A certains il suffit de laisser parler leur cœur pour écrire des choses belles et profondes : une évidence lumineuse émane de leur prose simple, qui dit leur unité préservée avec le monde. A d’autres, cette grâce est refusée : une marraine aigrie, un mauvais génie à leur naissance s’est ingénié à brouiller en eux l’immédiateté heureuse de ce rapport au monde, et c’est à l’issue d’un labeur harassant, décevant, souvent vain, qu’ils parviennent parfois à exprimer la beauté des choses que leur sensibilité voit, mais ne sait dire sans l’embrouiller d’un chaos de formules lourdes, de vocables artificiels, de rythme ternaire à l’allure d’éléphants repus. Certains encore choisissent dans ce fracas assourdissant de la syntaxe complexe une ligne mélodique à leur image, et savent construire de savantes architectures à l’esthétique baroque pour dire le tumulte d’un monde lancé à pleine vitesse dans l’inconnu.
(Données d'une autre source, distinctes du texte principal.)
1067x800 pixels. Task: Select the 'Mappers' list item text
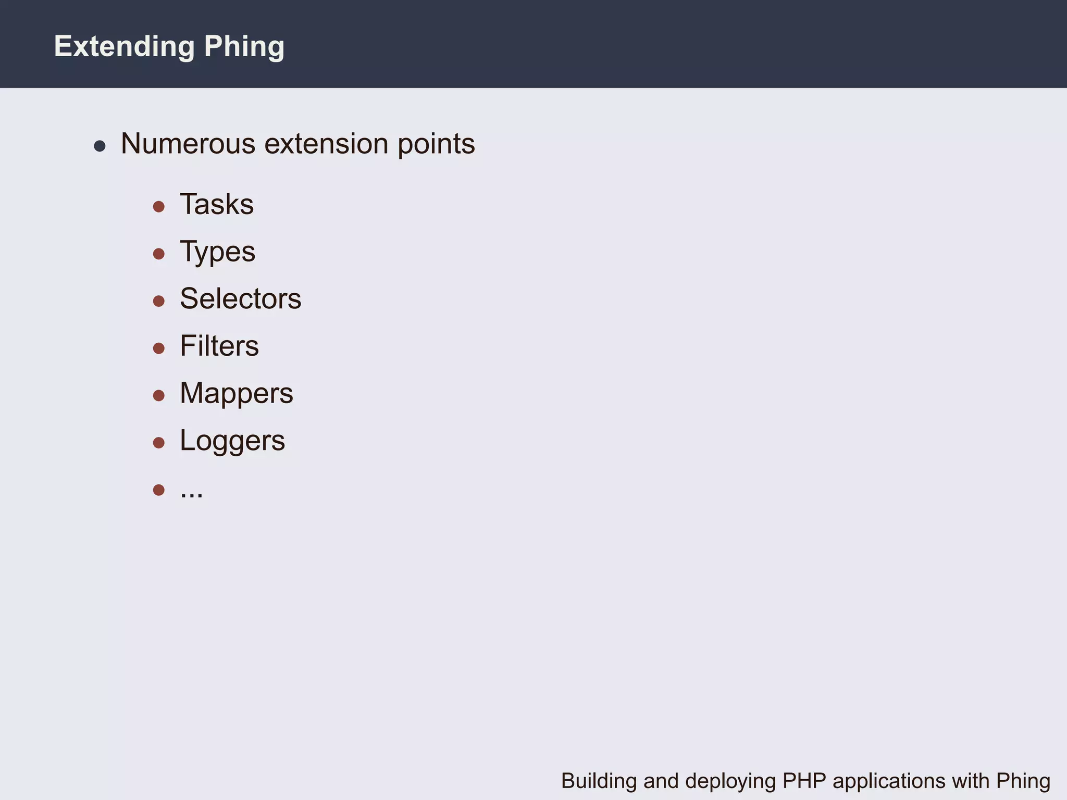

Mais les disgraciés de naissance, les maladroits, les emberlificotés au verbe lourd, ceux pour qui rien n’est simple, et qui pourtant ont des yeux pour admirer l’évidence d’un rayon de soleil sur la tasse de café, ceux qui portent un cœur simple et un langage empêtré, ceux-là doivent retrouver la grâce d’une enfance qui peut-être n’exista jamais, et qui consiste à poser sur le monde des verbes justes, essentiels, débarrassés du tintouin habituel de leurs pensées confuses, les dévêtir de leurs apprêts, choisir en somme dans ce mélange inextricable de sobriété du beau et d’exubérance des mots pour le dire celui d’entre tous qui sera le plus juste, le seul indispensable, le rayonnant.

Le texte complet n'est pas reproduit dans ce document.